Rissa a scuola, PD: «Propaganda razzista della lega»
da Rossella Cestini (Segretario Pd Città di Castello)
Strumentalizzare l’episodio della lite tra studenti accaduta in una scuola tifernate negli scorsi giorni perchè ha coinvolto degli studenti stranieri è un atto meschino che solo una forza politica irresponsabile e oramai incline solo alla peggiore propaganda razzista come la Lega poteva immaginare.
Il Partito Democratico di Città di Castello condanna questo tentativo di usare un accadimento la cui essenza non ha nulla di rilevante dal punto di vista politico: cosa ci sarebbe di importante in una banale lite tra studenti?
Il fatto che quattro di questi ragazzi siano sopravvissuti alla terribile traversata del Mediterraneo su un barcone dovrebbe far comprendere che sono persone bisognose, che il nostro Paese ha accolto.
La Lega preferiva che quelle quattro persone morissero annegate in Mare?!
Negli anni in cui ha governato la Lega con Berlusconi il numero di migranti entrati clandestinamente in Italia era pari o di poco inferiore a quanti arrivano oggi, perchè con la demagogia non si fermano le persone che scappano da guerre, miseria, terrorismo.
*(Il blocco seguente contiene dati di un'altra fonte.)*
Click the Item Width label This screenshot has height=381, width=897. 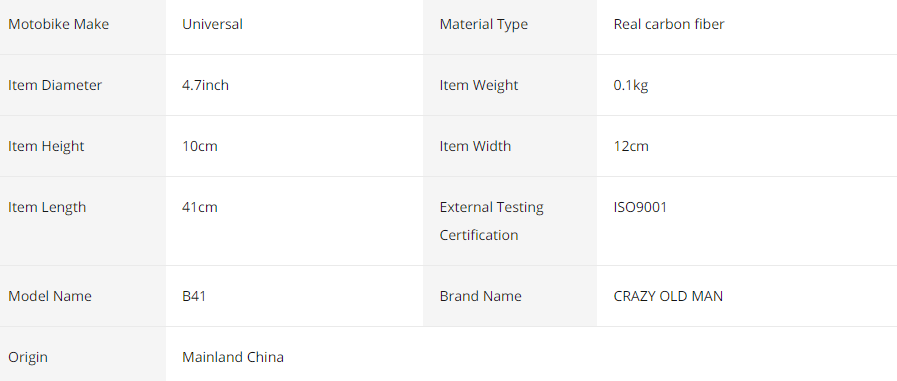pos(475,146)
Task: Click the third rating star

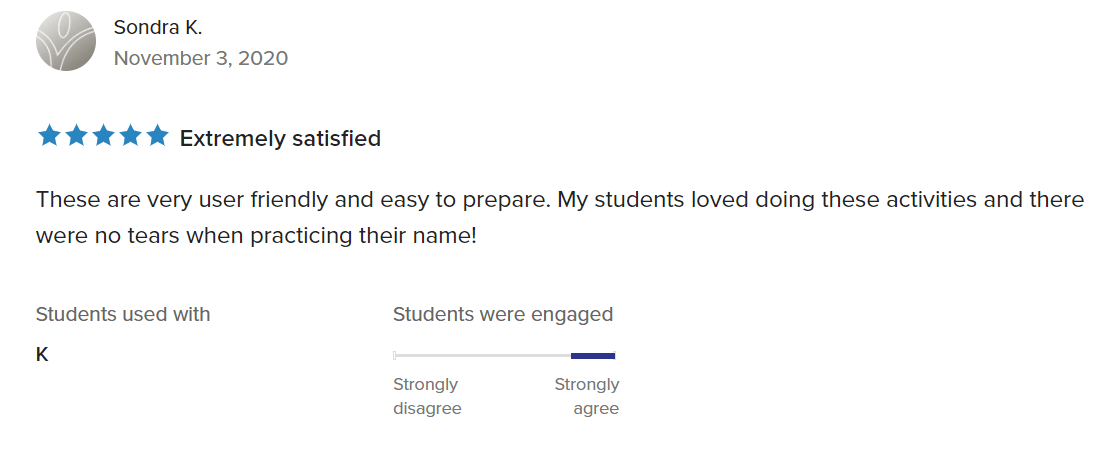Action: coord(103,136)
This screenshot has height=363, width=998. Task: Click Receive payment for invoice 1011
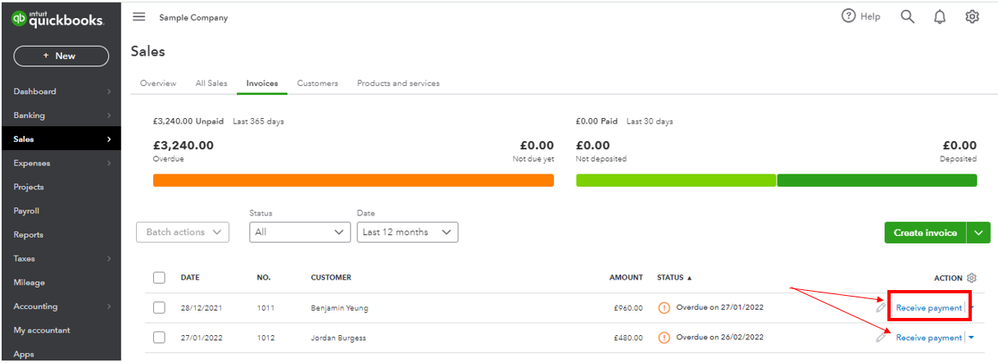point(929,308)
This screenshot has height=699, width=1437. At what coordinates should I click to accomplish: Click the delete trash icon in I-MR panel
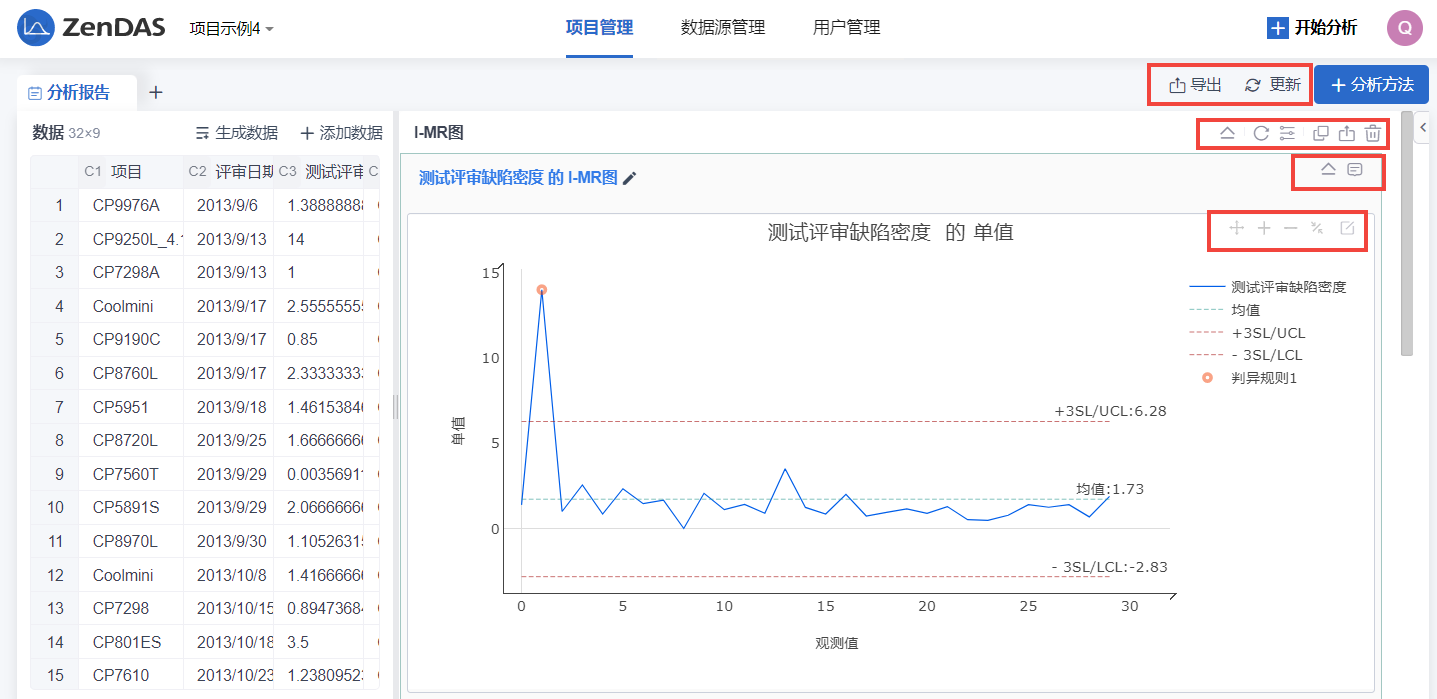(1373, 133)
Il reato di immigrazione clandestina è il simbolo dell’impotenza, dell’incapacità e del populismo becero della Lega, perchè come hanno denunciato Magistrati e Forze dell’ordine è stato solo un dannoso atto ideologico che ha anzi rallentato e reso più difficili i rimpatri.
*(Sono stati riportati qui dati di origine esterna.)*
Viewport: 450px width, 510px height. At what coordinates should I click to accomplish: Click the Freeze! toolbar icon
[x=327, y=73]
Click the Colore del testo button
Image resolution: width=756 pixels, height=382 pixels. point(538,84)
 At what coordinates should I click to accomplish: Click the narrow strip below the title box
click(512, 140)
La scuola è un luogo sacro, dove si costruiscono i pilastri dell’integrazione sana, contro quelle forme di disperazione, alienazione e marginalità che in Francia e in altri Paesi europei hanno portato tanti giovani figli di immigrati, cittadini europei nati e cresciuti in Europa, a scegliere il terrorismo fondamentalista.
Il terrorismo invece cresce grazie all’odio xenofobo di politici come quelli della Lega, che sono i migliori amici dei terroristi.
La lettera della dirigente scolastica del Patrizi-Baldelli-Cavallotti è un testo da leggere e rileggere con attenzione, perchè chiede con chiarezza di evitare strumentalizzazioni e semplificazioni dannose, testimoniando che la lite fra i ragazzi non è nata da motivi religiosi o di diversità etnica, ma solo da uno scambio di frasi avventate come normalmente accade fra adolescenti.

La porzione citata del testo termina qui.